Chaque mardi, la journaliste et animatrice Julie Laferrière et l’humoriste, animateur et illustrateur Pierre Brassard posent un regard original sur les usagers du transport en commun.
Autobus, ligne 80. Direction Sud. Mardi. Il est 11 h 30.
Le bus s’arrête coin Prince-Arthur et Bleury pour laisser monter quelques passagers. Parmi ces derniers se trouve un homme que je reconnais tout de suite à sa barbichette argentée et surtout à son énergie. Un être inépuisable depuis toujours et à jamais. Il est habité par une force. Animé par une passion à laquelle il est indéfectiblement loyal depuis les années 1960 : le cinéma.
Il a été, entre autres, propriétaire et programmateur de salles de cinéma répertoire.
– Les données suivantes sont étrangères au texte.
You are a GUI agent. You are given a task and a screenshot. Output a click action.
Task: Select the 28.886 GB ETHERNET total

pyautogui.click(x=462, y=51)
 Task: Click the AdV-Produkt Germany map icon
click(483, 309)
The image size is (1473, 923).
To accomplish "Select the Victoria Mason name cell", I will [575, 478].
A vu apparaître les VHS et les Beta. A compris la menace que cela représentait pour le grand écran, mais en être sensible et stratégique qu’il était, il aura fait de cet ennemi potentiel un allié. Ceci en ouvrant à son tour des clubs vidéo qui offraient un vaste choix de films rares ou classiques.
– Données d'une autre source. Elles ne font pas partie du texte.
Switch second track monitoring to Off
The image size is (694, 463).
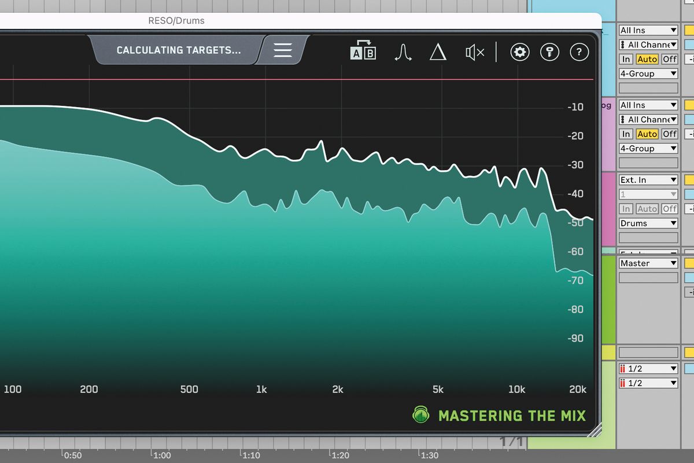pos(669,134)
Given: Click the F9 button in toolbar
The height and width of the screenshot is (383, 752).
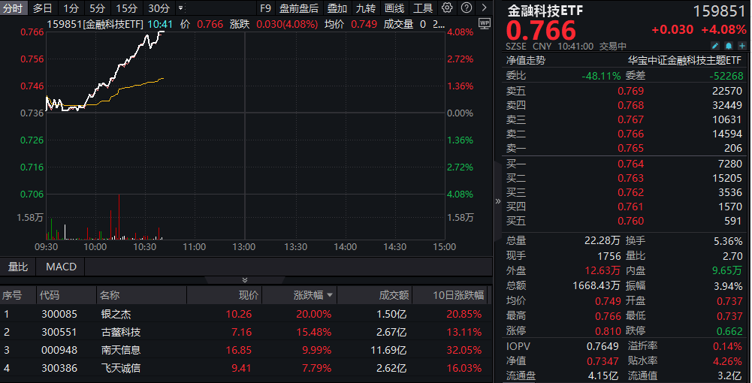Looking at the screenshot, I should tap(265, 8).
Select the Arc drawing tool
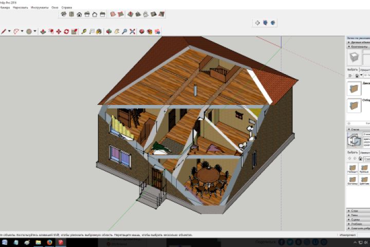 click(16, 31)
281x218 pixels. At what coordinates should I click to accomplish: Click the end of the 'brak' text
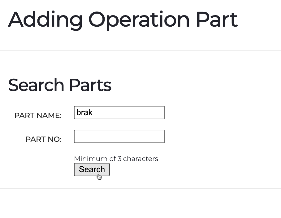click(93, 112)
Il a évidemment dû composer avec l’arrivée des DVD, Blu-ray et des systèmes sophistiqués de cinéma maison munis d’un subwoofer et d’un machin Dolby surround qui poussaient les cinéphiles, même les plus convaincus, à rester bien au chaud dans leur salon. Il a aussi vu pousser les Mégas Plex aux projections numériques et aux bancs comparables à des La-Z-Boy envahir le marché.
Cet homme, à qui nous devons aujourd’hui le Cinéma du Parc, a su au fil des décennies jongler avec ses ambitions, son sens éthique et son amour pour le 7e art.
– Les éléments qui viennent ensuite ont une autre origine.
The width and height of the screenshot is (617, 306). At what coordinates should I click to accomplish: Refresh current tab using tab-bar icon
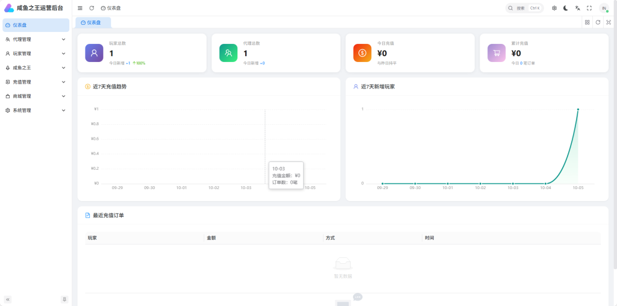point(598,22)
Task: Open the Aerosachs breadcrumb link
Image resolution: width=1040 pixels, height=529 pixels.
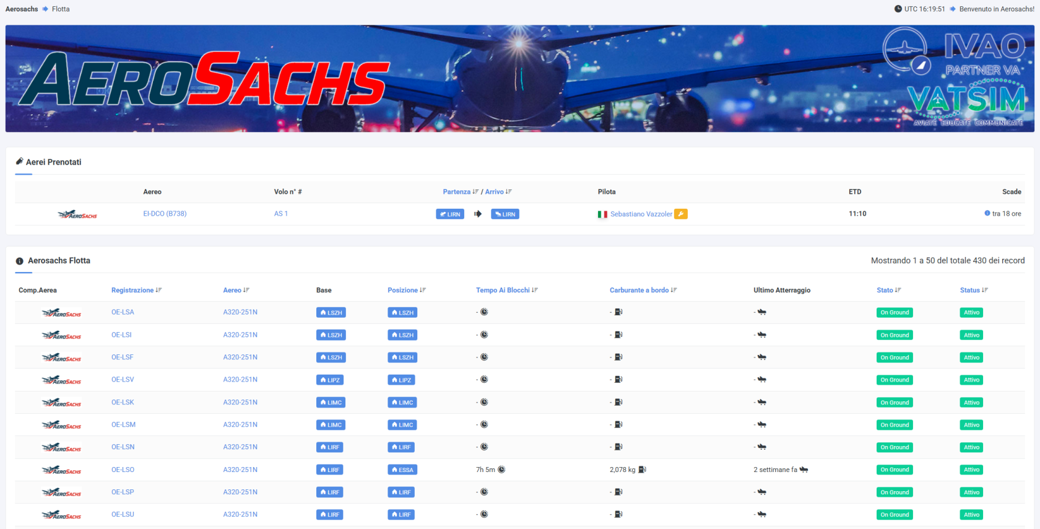Action: click(x=22, y=9)

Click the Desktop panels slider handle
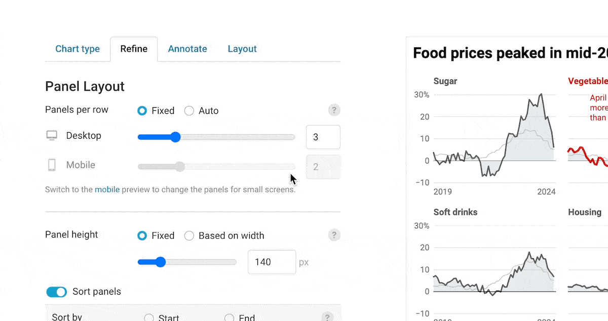point(175,137)
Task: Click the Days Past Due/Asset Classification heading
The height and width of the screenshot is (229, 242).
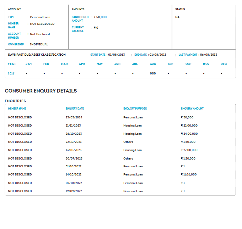Action: click(37, 55)
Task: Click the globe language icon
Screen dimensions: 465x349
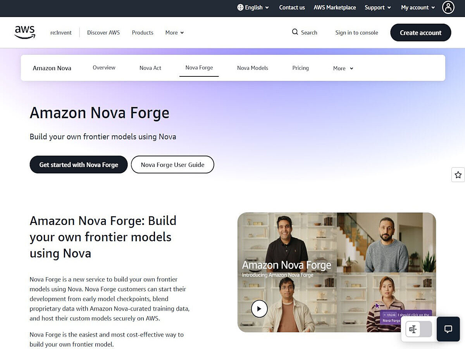Action: [x=240, y=7]
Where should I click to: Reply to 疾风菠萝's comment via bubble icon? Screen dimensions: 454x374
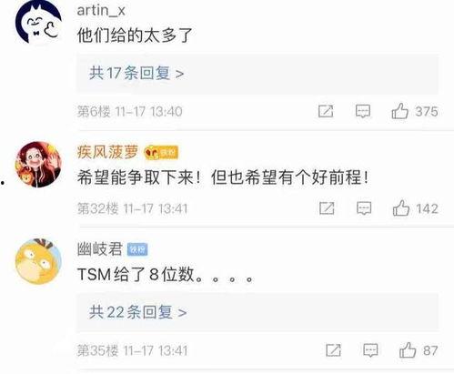pyautogui.click(x=364, y=208)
Sa vie n’a pas toujours été waltdisnesque. Il a dû souvent penser à Don Quichotte, parce que c’est aussi un rêveur et l’industrie a les dents longues. Il a mené sa petite barque en essayant de ne jamais perdre le cap, se prenant de temps en temps quelques grosses vagues sur la gueule.
Pourquoi je vous parle de lui aujourd’hui? Parce qu’il se trouve parfois sur notre chemin des êtres qui, sans le savoir, changent un peu notre vie. Je tenais aujourd’hui à saluer cet homme, car il a été déterminant pour plusieurs, dont je suis. Il m’a non seulement engagée pour mon tout premier travail d’étudiante dans un de ses cinémas, mais c’est grâce à lui que j’aime à ce point les films et qu’ils font intensément partie de ma vie. Je crois ne jamais avoir eu l’occasion de lui dire merci.
Alors voilà. Monsieur Smith, à vous qui êtes comme l’art que vous défendez, un plus grand que nature : un immense merci.